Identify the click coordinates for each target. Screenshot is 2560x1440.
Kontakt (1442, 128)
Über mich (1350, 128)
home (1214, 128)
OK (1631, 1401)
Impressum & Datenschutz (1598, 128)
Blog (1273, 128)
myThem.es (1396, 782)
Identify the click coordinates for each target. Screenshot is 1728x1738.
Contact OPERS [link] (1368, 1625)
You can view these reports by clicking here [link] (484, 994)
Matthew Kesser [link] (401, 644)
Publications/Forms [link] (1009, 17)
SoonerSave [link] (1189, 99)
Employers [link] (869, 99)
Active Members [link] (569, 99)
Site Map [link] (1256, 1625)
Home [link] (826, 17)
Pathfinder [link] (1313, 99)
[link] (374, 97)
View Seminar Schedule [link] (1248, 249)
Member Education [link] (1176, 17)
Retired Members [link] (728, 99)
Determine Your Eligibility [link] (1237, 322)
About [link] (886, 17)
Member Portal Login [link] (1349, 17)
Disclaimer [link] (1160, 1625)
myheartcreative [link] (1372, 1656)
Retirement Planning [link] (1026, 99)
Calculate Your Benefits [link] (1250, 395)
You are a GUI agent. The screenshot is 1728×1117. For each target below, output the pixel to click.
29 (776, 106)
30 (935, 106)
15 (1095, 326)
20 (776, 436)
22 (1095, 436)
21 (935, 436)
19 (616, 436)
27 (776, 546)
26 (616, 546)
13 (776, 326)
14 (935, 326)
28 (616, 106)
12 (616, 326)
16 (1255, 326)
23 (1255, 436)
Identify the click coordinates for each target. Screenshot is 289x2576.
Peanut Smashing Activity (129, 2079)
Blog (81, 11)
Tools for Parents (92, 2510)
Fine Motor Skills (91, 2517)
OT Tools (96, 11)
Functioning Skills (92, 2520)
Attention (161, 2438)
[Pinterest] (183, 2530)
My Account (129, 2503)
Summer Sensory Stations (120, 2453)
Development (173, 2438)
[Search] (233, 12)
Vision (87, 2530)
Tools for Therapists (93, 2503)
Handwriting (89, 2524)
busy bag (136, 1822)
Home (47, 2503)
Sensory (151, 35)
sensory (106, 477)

--*--

What to work on: Write the listing out again in full, exactly as it stands above.

Response box:
Identify the click coordinates for each target. Screenshot is 2560x1440.
Kontakt (1442, 128)
Über mich (1350, 128)
home (1214, 128)
OK (1631, 1401)
Impressum & Datenschutz (1598, 128)
Blog (1273, 128)
myThem.es (1396, 782)
Identify the click coordinates for each target. Screenshot is 1728x1738.
Contact OPERS [link] (1368, 1625)
You can view these reports by clicking here [link] (484, 994)
Matthew Kesser [link] (401, 644)
Publications/Forms [link] (1009, 17)
SoonerSave [link] (1189, 99)
Employers [link] (869, 99)
Active Members [link] (569, 99)
Site Map [link] (1256, 1625)
Home [link] (826, 17)
Pathfinder [link] (1313, 99)
[link] (374, 97)
View Seminar Schedule [link] (1248, 249)
Member Education [link] (1176, 17)
Retired Members [link] (728, 99)
Determine Your Eligibility [link] (1237, 322)
About [link] (886, 17)
Member Portal Login [link] (1349, 17)
Disclaimer [link] (1160, 1625)
myheartcreative [link] (1372, 1656)
Retirement Planning [link] (1026, 99)
Calculate Your Benefits [link] (1250, 395)
You are a GUI agent. The screenshot is 1728×1117. For each target below, output the pixel to click.
29 (776, 106)
30 (935, 106)
15 (1095, 326)
20 (776, 436)
22 (1095, 436)
21 (935, 436)
19 (616, 436)
27 (776, 546)
26 (616, 546)
13 (776, 326)
14 (935, 326)
28 (616, 106)
12 (616, 326)
16 (1255, 326)
23 (1255, 436)
Identify the click coordinates for each target. Screenshot is 289x2576.
Peanut Smashing Activity (129, 2079)
Blog (81, 11)
Tools for Parents (92, 2510)
Fine Motor Skills (91, 2517)
OT Tools (96, 11)
Functioning Skills (92, 2520)
Attention (161, 2438)
[Pinterest] (183, 2530)
My Account (129, 2503)
Summer Sensory Stations (120, 2453)
Development (173, 2438)
[Search] (233, 12)
Vision (87, 2530)
Tools for Therapists (93, 2503)
Handwriting (89, 2524)
busy bag (136, 1822)
Home (47, 2503)
Sensory (151, 35)
sensory (106, 477)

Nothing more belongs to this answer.